Document extract
* * * * *

Day 6
Wednesday evening was too beautiful. The snow was spiralling down and everything was silent, I didn't want to ruin that sudden tranquility by screaming into the phone in hysterics. We spoke for 22 seconds. But yesterday. Yesterday I saw him.
I promised myself I wouldn't cry. I'd just tell him clearly and bluntly how I feel so that in 10 years time I don't have a moment when I go "What if..." I cried. A lot. But I told him everything down to the last breath. I tried my hardest, it felt humiliating. He said he respected me for it but I just felt pathetic. Laying myself out on a platter and saying "Everything that I am belongs to you, you have complete control over me because I love you more than anything in my life. I don't see a purpose in waking up tomorrow or the day after without you next to me. I never stopped loving you, I'm sorry for putting you in this position but I can't stand the thought of us losing a chance to be as happy as we were, have been, could be now." And then getting rejected. Reality kicked me in the teeth, I don't know how I convinced myself for even a moment that he'd still want me. I'm not going to go into details. We spoke in flaming, infuriating circles. He listened but at the same time he didn't. He was cold and cruel but loving and gentle. He was very straight with me but didn't know and then changed his mind and then went back and forth. He said I was right. He said I was perfect, we were perfect. That deep down he must love me. He said we could be amazing together. But he also said his head tells him one thing and his heart another. He said it wasn't our last chance. He said the time is wrong. He said that maybe, he didn't want me now because I was always a fight and now it is too easy.
We escaped reality for a few hours. At least I did. After shivering at Christchurch trainstation for an hour we got the first train available. It was only to Bournemouth although we were thinking of London, Brighton, anywhere. We got to Bournemouth at around midnight. After hopelessly looking for some open corner shops we found a dead looking hotel about 10 minutes walk from the town center, the entire time talking about herherherher. The Picadilly Hotel. Double room priced at 50pounds (but Sev the Polish nightshifter only took 40.) He then unlocked the bar and gave us 12 shots of vodka, 2 shots of tequila, 4 shots of liqueur, a Pimms and lemonade and a bizarre concoction of schnapps, vodka, Jack Daniels and lemondade, all at discounted price. Oh and two polish shots of vodka, blackcurrant and tabasco sauce. Needless say, all my sobbing at the pub, on the trainstation and walking through Bournemouth was numbed. We we very very very very drunk. We stayed with Sev until about 2:30 am and I don't remember going upstairs. I woke up in room 112, him hugging me, cold, the truth of rejection biting me on the tongue and more tears clumping themseles in my throat. I love you. I cried and cried, cold and naked. We hadn't done anything like that, niether of us wanted to, that wasn't why we were there. He just held me like a child and I couldn't stop. Then it was checking out time, they called the room phone but he refused to answer. So we hastily pulled our clothes back on while a fire alarm (??) went off. We dropped off the key and left. We went to a pub and I bought him a breakfast sandwich and a glass of orange juice. He ate, he drank, he repeated himself "I don't feel that way, it's not right, I don't know what I want." I broke down again, this is getting tedious, I need to learn how to control my tear ducts. We sat in Inferno and suddenly he seemed very bitter and hating towards me. Probably because I'd cried so much. Probably because I kept asking about her. Probably because it is very hard to care about a pebble in your shoe or a feeling thats exterior to your life because it is entirely unreturned by you. I know it isn't the end of the world as we know it, there is no war, there is no death. It just hurts very deeply.

* * * * *

Dataset content
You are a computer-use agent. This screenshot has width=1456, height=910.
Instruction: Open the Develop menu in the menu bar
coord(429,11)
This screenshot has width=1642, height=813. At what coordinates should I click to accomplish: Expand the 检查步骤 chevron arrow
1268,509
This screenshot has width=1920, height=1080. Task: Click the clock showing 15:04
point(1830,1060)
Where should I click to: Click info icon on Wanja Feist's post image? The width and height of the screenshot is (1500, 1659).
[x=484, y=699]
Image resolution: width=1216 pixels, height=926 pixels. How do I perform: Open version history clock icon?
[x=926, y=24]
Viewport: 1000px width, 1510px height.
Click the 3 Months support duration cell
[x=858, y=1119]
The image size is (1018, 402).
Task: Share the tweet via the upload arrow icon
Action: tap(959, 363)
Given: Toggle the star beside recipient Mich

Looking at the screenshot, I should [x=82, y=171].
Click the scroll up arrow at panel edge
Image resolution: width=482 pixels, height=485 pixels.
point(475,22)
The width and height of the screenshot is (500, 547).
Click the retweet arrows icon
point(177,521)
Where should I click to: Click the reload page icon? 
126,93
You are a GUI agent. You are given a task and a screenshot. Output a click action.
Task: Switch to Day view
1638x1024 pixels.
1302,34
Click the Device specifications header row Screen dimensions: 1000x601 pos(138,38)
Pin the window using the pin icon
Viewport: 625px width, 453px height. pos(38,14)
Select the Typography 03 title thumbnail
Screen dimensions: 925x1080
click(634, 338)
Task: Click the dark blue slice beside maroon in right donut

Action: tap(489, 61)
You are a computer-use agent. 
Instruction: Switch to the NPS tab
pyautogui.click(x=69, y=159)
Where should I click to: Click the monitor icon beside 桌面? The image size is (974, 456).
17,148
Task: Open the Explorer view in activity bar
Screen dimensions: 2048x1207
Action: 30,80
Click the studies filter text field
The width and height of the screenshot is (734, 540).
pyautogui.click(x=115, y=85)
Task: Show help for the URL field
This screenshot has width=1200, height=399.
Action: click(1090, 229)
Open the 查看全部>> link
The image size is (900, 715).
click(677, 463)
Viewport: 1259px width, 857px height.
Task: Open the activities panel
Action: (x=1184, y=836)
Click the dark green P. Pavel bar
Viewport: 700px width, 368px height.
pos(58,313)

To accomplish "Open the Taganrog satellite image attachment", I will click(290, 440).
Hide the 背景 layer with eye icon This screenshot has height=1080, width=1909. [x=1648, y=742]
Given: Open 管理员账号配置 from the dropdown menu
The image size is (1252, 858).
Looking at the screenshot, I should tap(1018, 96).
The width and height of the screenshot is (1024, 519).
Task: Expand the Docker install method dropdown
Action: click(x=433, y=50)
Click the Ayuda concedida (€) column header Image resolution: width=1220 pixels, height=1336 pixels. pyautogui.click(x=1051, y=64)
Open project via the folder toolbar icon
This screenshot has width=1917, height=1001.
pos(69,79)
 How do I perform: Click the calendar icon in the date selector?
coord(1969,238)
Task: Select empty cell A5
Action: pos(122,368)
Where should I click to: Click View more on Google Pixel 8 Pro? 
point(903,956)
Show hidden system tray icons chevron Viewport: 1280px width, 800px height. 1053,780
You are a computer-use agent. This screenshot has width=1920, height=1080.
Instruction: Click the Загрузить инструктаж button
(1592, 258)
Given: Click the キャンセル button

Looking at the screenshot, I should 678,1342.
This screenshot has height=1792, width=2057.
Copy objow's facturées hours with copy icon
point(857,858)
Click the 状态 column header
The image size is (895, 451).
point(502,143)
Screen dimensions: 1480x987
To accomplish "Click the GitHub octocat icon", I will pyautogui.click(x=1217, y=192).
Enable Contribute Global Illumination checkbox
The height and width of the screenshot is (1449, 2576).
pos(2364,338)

* * * * *

Given request
In the diary entry above, how long did the phone conversation on Wednesday evening last?

Complete answer
22 seconds.